> [GOAL OF THE EXERCISE]: Rewrite the records as a numbered list without blank lines, starting with the line that contains "Where should I" and going on through the line that contains "pyautogui.click(x=92, y=188)". Leave the pictures out of your answer.

> [AVAILABLE DATA]:
-----
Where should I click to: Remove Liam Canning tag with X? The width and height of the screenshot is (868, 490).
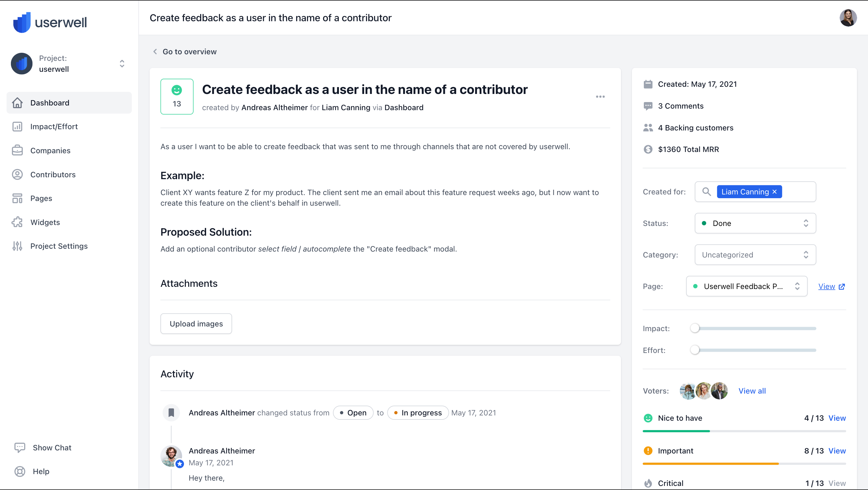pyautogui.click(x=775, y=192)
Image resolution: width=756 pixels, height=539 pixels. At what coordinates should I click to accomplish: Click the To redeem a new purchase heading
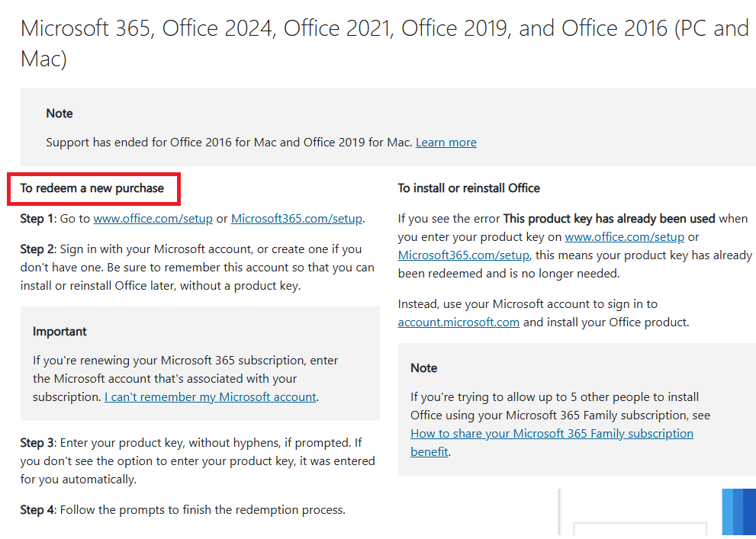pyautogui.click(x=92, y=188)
-----
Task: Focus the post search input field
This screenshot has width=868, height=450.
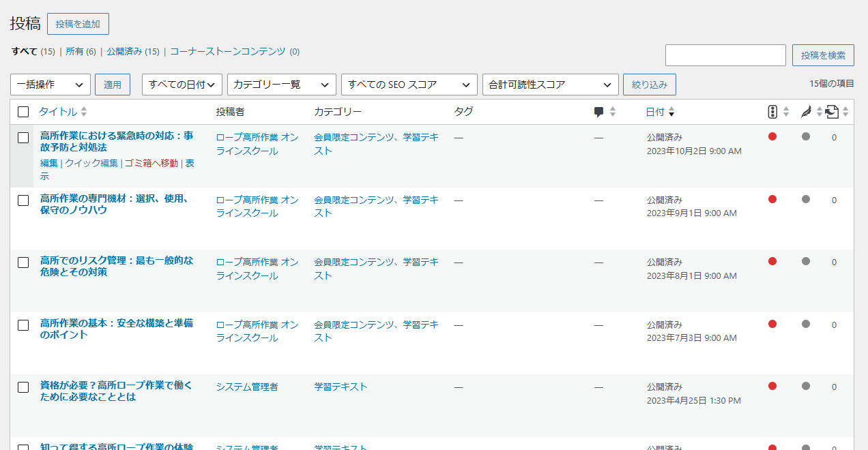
-----
> [SOLUTION]:
1. Where should I click to: Remove Liam Canning tag with X? The width and height of the screenshot is (868, 490).
2. pyautogui.click(x=775, y=192)
3. Image resolution: width=756 pixels, height=539 pixels. At what coordinates should I click to accomplish: Click the To redeem a new purchase heading
4. pyautogui.click(x=92, y=188)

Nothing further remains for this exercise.